Everyone knows that one of the two biggest reasons to drink alchohol is to meet people of the opposite sex. (The other reason is to dull the pain of finding out your kid is choosing to major in Art History at that college for which you're paying $25K a semester) Based on that, this article struck a chord--the author decided to give up drinking due to the excessive hangovers and found that it creates a lot more awkwardness while dating than he'd imagined. Clearly, two drunken adults pawing each other is one thing, but a sober guy picking up bar sluts has a certain predatory sound to it.
Of course, there's also the whole "nurse one drink over the night" strategy, but that's a good way to not enjoy your beer/wine/Wild Turkey. After all, nothing good should ever be chugged but nothing good should ever be left to go stale in your glass either.
Where should a single dude go if he wants to meet women sober? There are some basic rules:
1) The zoo. Anyone asking you where your drink is when you're at the zoo is definitely not your friend! In fact, such a person may have deep problems and be in serious need of help.
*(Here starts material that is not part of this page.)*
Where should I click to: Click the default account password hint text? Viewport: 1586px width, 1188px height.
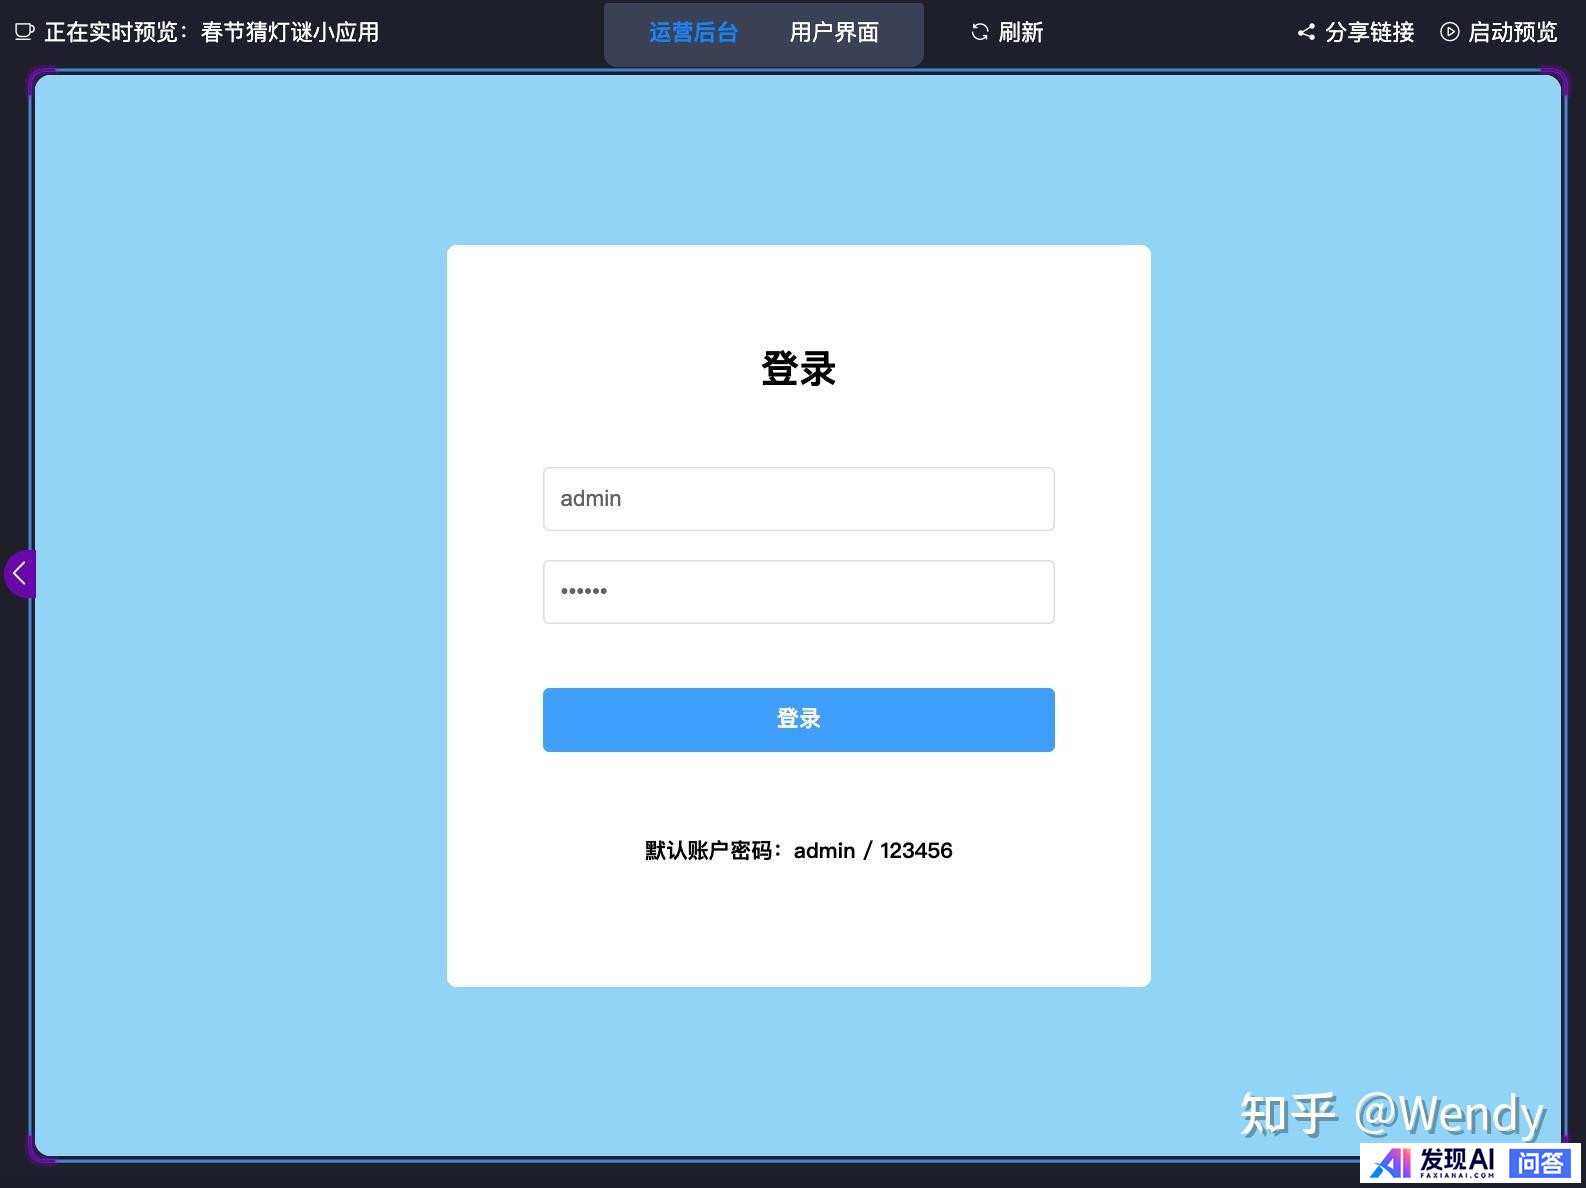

2) The bus. You know what women love? When a guy sitting next to them on the bus starts chatting her up so she can't escape easily. One person's "trapped" is another person's "cozy".
3) Laundromat. Wait, have you ever been to a laundromat? Scratch that one.
4) Bookstore. You can try this, but be careful not to have a giant cliche fall on you.
5) Coffee house. Just pretend your latte is already "Irished up". A good way to make this convincing is to not wear pants.
6) Street corners. Most people think women don't like being whistled at when they're on their way to their business. However, construction workers and day laborers keep on doing it. This leads to the conclusion that it must work sometimes.